* [GIVEN RECORDS]
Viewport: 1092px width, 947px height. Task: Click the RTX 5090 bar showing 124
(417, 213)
...
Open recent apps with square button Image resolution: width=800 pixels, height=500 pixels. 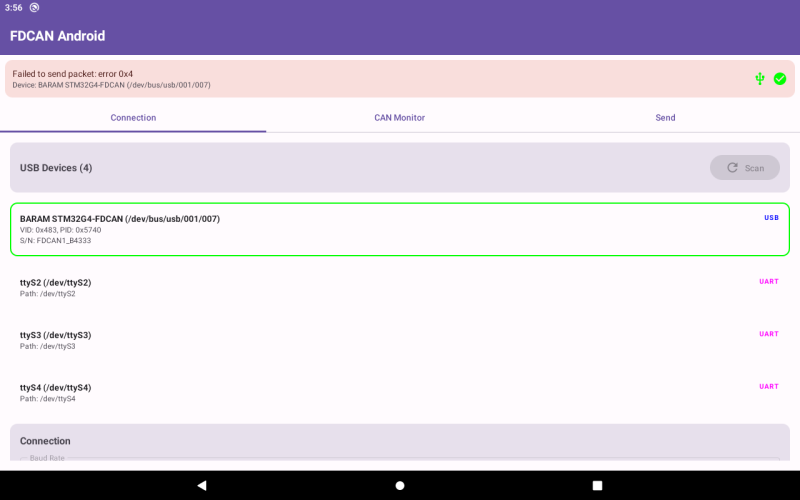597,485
==
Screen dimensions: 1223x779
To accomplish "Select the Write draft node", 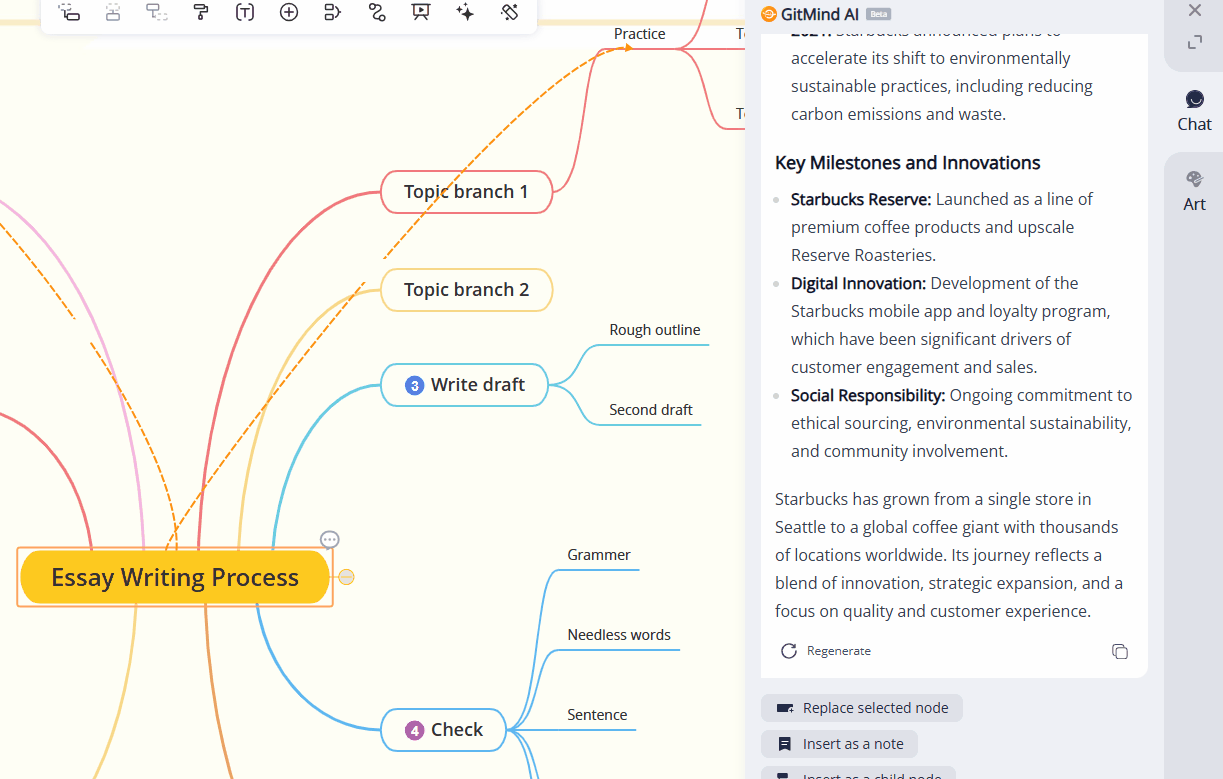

* [EXERCISE]
Only the lines of the listing above from the one with "Screen dimensions: 1223x779" through the one with "the Write draft" should be output, exactly, with both ends kept and pictures left out.

* [EXERCISE RESPONSE]
Screen dimensions: 1223x779
To accomplish "Select the Write draft node", 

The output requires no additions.